→ What you should do: Please give, exactly as they appear below, the line with "Where should I click to: Click in" and every line after it through the final one, and nothing else.

→ Records for this task:
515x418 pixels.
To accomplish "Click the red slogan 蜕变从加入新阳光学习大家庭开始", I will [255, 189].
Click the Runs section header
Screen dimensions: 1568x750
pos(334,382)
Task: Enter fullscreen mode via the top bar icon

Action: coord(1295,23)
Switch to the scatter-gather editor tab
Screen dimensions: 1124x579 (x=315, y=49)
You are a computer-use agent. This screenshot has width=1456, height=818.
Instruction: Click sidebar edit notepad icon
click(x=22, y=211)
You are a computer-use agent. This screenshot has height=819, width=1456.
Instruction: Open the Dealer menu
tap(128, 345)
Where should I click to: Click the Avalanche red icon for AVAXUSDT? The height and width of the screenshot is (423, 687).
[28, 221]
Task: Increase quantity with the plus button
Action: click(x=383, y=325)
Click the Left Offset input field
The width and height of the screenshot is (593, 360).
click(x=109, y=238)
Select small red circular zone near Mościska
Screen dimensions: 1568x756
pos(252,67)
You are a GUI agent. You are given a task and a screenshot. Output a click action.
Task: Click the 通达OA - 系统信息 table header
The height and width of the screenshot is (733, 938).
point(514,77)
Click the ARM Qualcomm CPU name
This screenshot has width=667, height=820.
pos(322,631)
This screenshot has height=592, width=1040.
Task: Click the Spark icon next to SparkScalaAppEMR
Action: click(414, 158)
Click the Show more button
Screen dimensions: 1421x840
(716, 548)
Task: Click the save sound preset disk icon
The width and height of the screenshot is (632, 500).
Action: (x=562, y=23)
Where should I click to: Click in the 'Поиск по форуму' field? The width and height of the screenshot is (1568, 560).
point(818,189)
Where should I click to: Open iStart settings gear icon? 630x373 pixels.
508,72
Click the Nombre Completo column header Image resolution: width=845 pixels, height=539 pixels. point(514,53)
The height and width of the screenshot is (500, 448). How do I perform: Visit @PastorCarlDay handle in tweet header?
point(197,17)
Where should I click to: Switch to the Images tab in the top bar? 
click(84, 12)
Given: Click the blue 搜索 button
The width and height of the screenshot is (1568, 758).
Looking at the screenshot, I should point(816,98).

→ Your response:
Where should I click to: Click in the 'Поиск по форуму' field? The width and height of the screenshot is (1568, 560).
point(818,189)
Where should I click to: Open iStart settings gear icon? 630x373 pixels.
508,72
Click the Nombre Completo column header Image resolution: width=845 pixels, height=539 pixels. point(514,53)
The height and width of the screenshot is (500, 448). How do I perform: Visit @PastorCarlDay handle in tweet header?
point(197,17)
Where should I click to: Switch to the Images tab in the top bar? 
click(84, 12)
Given: Click the blue 搜索 button
The width and height of the screenshot is (1568, 758).
Looking at the screenshot, I should point(816,98).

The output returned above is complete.